§ WORK REQUIRED: Once the line containing "Where should I click to: Select auto-logout" is reached in the listing below, reproduce it and all later lines through the final one exactly, but omit any pictures.

§ AVAILABLE RECORDS:
━━━━━━━━━━━━━━━━━━━━━━━━━━━━━━
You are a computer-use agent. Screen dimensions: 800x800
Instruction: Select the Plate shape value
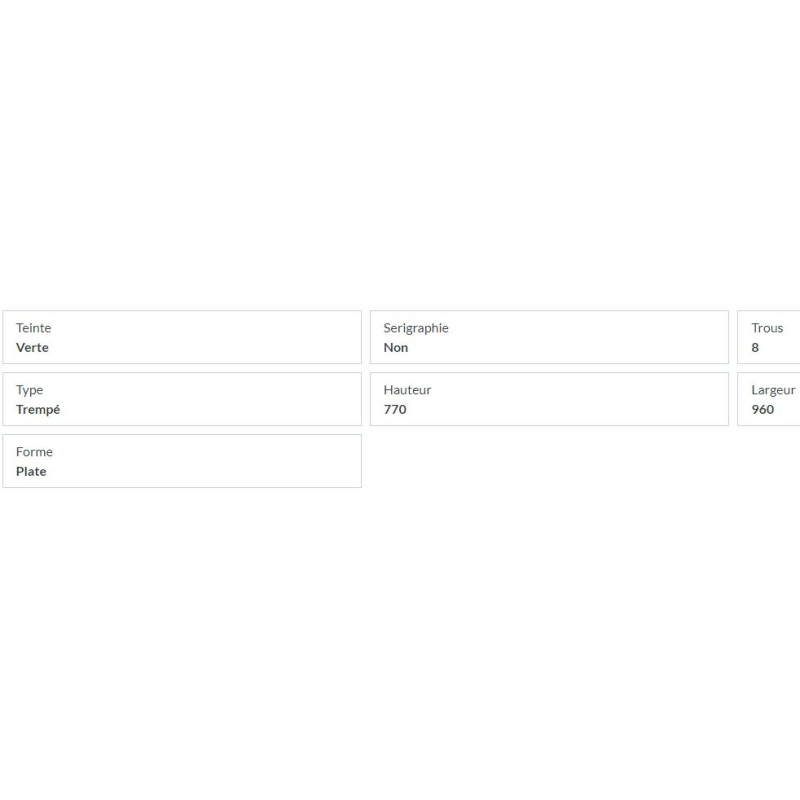click(31, 471)
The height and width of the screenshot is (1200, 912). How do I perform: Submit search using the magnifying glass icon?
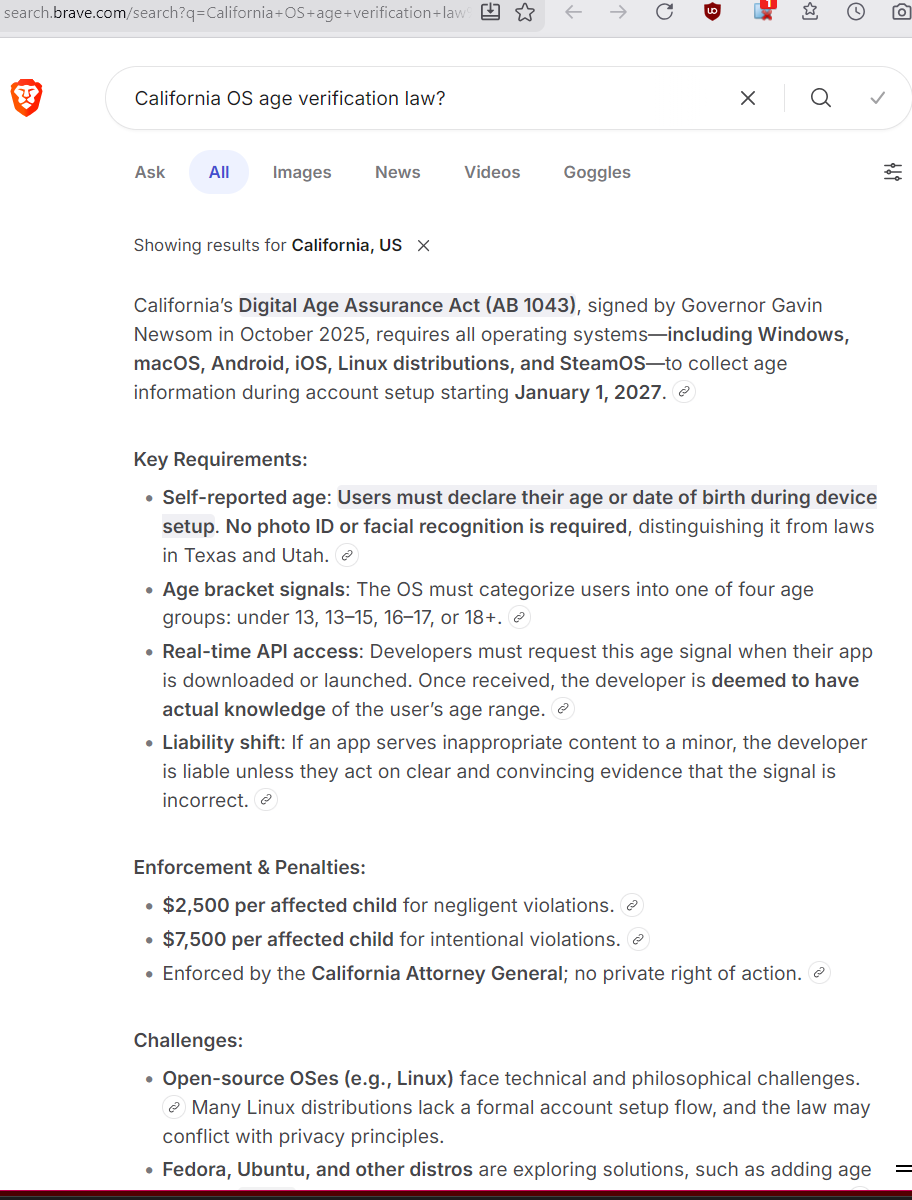click(x=820, y=97)
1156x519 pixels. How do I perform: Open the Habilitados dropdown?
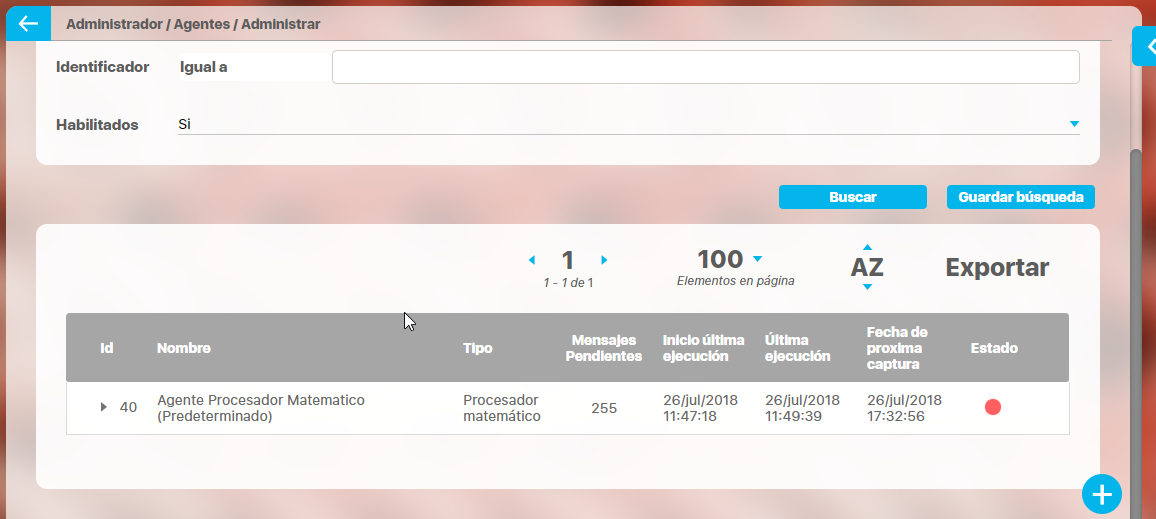click(x=1074, y=124)

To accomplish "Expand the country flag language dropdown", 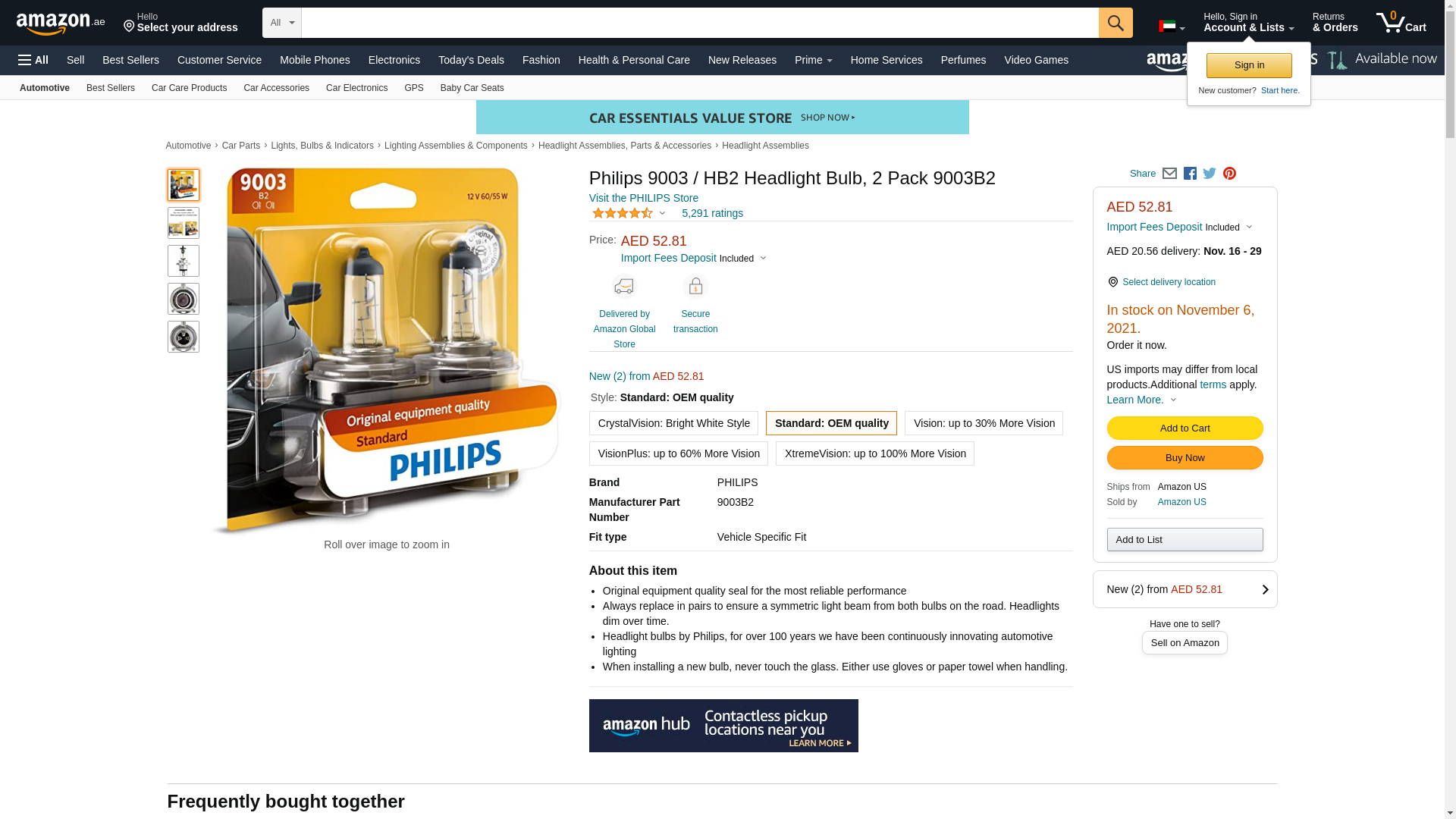I will click(1172, 27).
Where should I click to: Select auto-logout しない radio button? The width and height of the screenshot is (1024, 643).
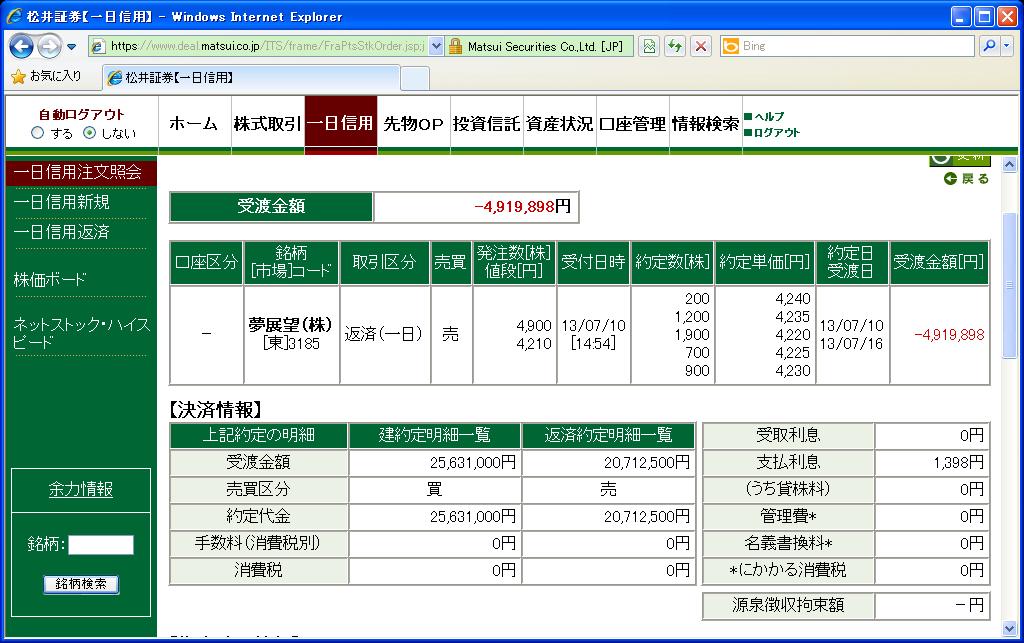(x=89, y=133)
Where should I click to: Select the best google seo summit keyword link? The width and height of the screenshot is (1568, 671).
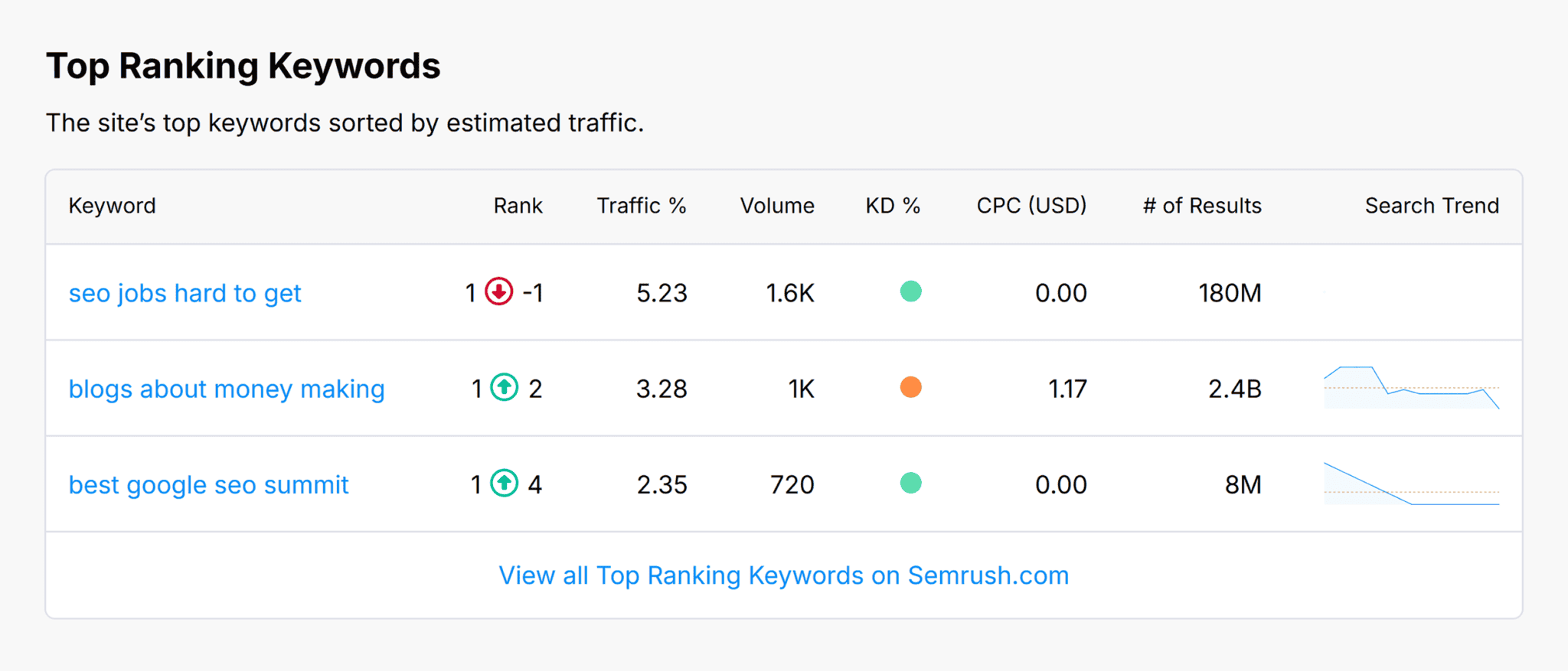click(x=208, y=484)
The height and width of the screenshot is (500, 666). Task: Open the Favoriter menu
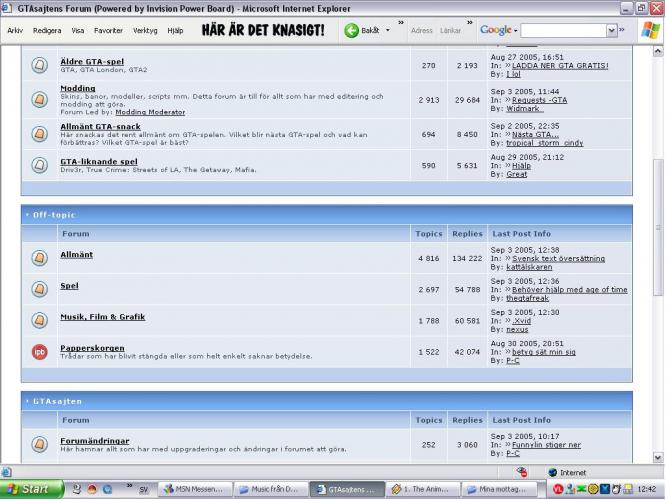coord(107,31)
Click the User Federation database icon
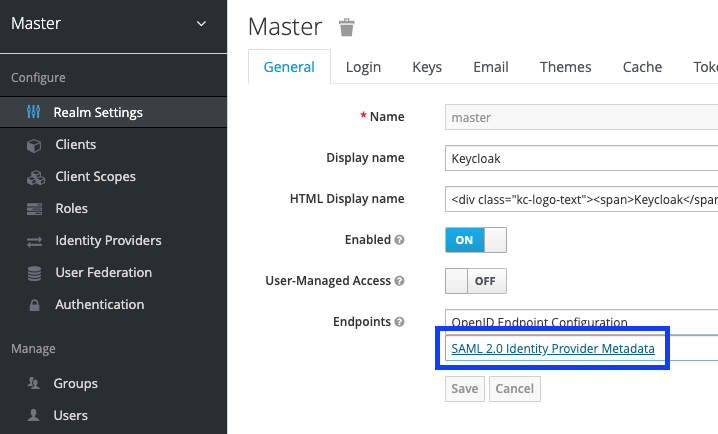Image resolution: width=718 pixels, height=434 pixels. (34, 273)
━━━━━━━━━━━━━━━━━━━━━━━━━━━━━━
§ RESULT OF THE TASK:
Where should I click to: Select auto-logout しない radio button? The width and height of the screenshot is (1024, 643).
(x=89, y=133)
Where should I click to: Select the best google seo summit keyword link? The width and height of the screenshot is (1568, 671).
click(x=208, y=484)
The height and width of the screenshot is (500, 666). Task: Open the Favoriter menu
coord(107,31)
Click the User Federation database icon
Image resolution: width=718 pixels, height=434 pixels. (34, 273)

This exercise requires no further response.